Editorial
Relief for the resourceful
At least the most egregious misuse of relief material must be probed and the guilty punished.As a commander of the People’s Liberation Army during the civil war, Janardan Sharma was a firm believer in the might of the gun. If you could not get power the legitimate way, you tried to snatch it away. Seventeen years since the Maoist guns fell silent, Sharma has not forgotten his old, forceful ways. In the new parliamentary setup the Maoists joined following the signing of the Comprehensive Peace Agreement in 2006, Sharma quickly perfected the art of wrestling the marshals in the parliament. During his infamous tenure as finance minister, he tried to dictate the contents of the annual budget by smuggling his own set of experts on the economy into the finance ministry. His post-2006 shenanigans are a legion. But perhaps we are getting to see the worst side of him in the aftermath of the November 3 Jajarkot earthquake. The Maoist parliamentarian from Rukum West constituency has shamelessly tried to divert vital aid going to quake-affected regions into his electoral constituency. As a result, hundreds of families in most affected regions of Jajarkot have had to spend nights under the open skies, and at least four have died from bitter cold.
After the news of Sharma’s excesses first came out in Kantipur, our sister publication, a parliamentary committee on an inspection tour of the affected districts of Jajarkot, Rukum West and Salyan also concluded that much of the relief was being distributed not on need basis but based on the whims of influential politicians. This is one reason why even though all three levels of government and related state organs did a decent job in the immediate aftermath of the earthquake—which killed 154 people and injured 364—they have botched subsequent relief efforts. This has again had a devastating impact on the families of the over 26,000 houses that were completely destroyed and over 35,000 that sustained partial damages from the quakes. Although the federal government had declared a one-door policy of relief distribution, the federal, provincial and local governments as well as various non-governmental organisations have been wantonly distributing aid in the three worst affected districts; the areas more accessible through roads are better served than the remoter ones.
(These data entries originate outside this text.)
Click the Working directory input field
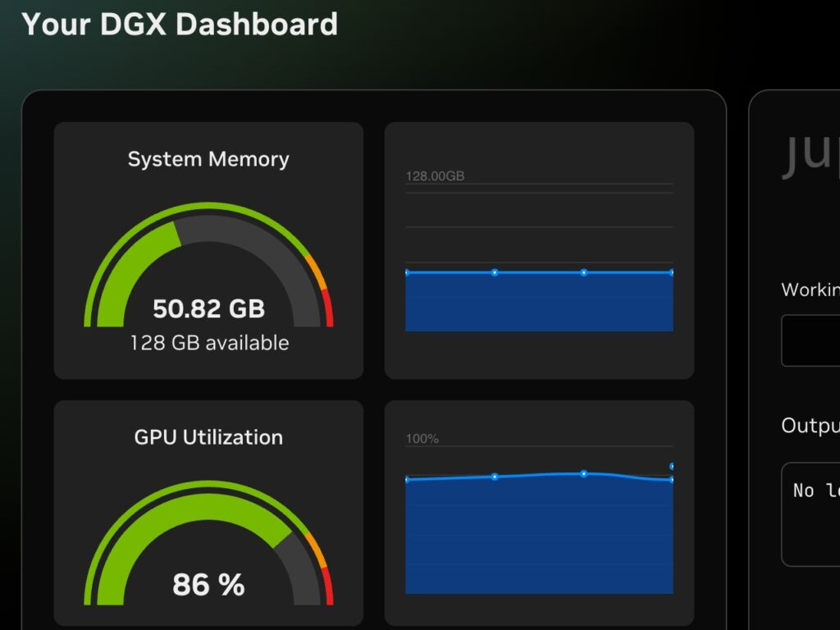pos(812,340)
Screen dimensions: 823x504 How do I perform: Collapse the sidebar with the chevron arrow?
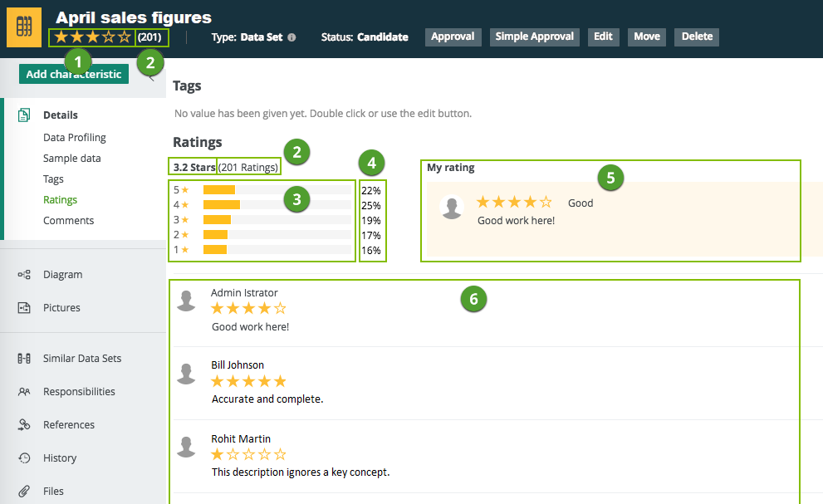tap(150, 76)
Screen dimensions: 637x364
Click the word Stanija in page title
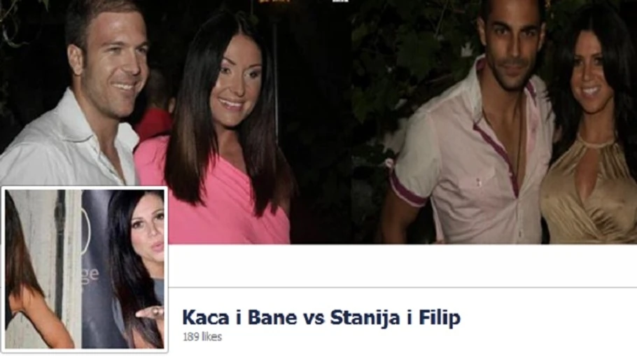click(365, 318)
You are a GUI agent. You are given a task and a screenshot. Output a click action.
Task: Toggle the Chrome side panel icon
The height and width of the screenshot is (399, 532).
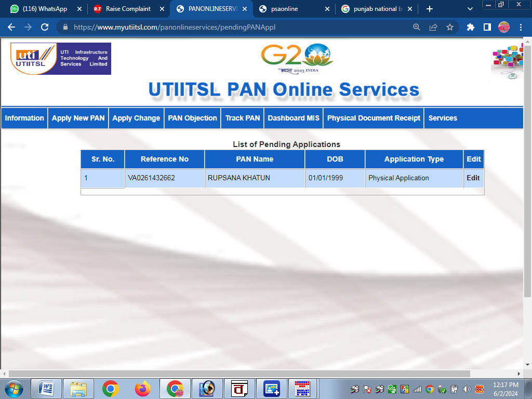[487, 28]
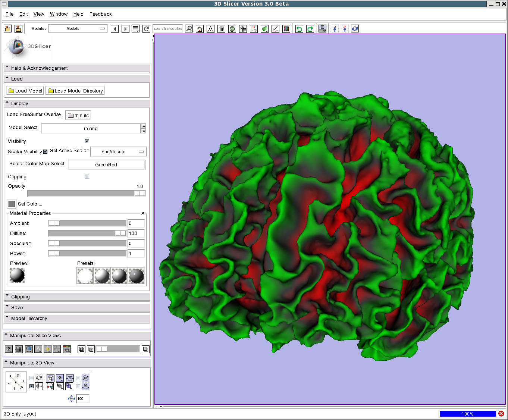Click the Home module icon in toolbar
508x420 pixels.
200,29
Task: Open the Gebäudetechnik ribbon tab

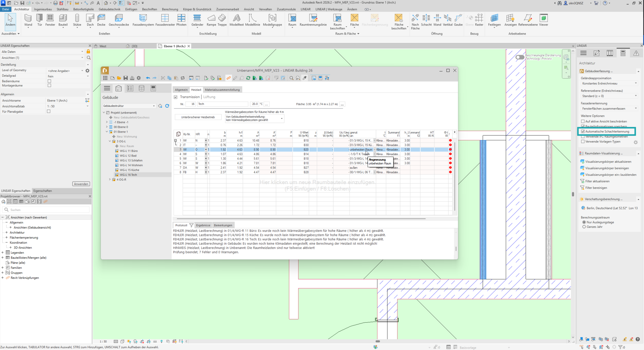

What we see on ground zero is a lack of coordination among state agencies. This isn’t surprising when elected lawmakers like Sharma are using such a tragic occasion to consolidate their vote-bank. Driven by their selfish agenda rather than compassion for common folks, politicians and top officials seem interested only in buttressing their public image rather than helping the needy. As the Post reported on Friday, the families that lost their houses in the October 3 earthquake in Bajhang district last month, are still living in leaky tents as the promised government help to build temporary shelters never arrived. There is a risk that as soon as the immediacy of the Jajarkot quake wears off, the victims there will be forgotten too, as politicians and lawmakers pick a new issue to fight over. In order to prevent that, at least the most egregious cases of misuse of relief and rebuilding material must be probed and punished.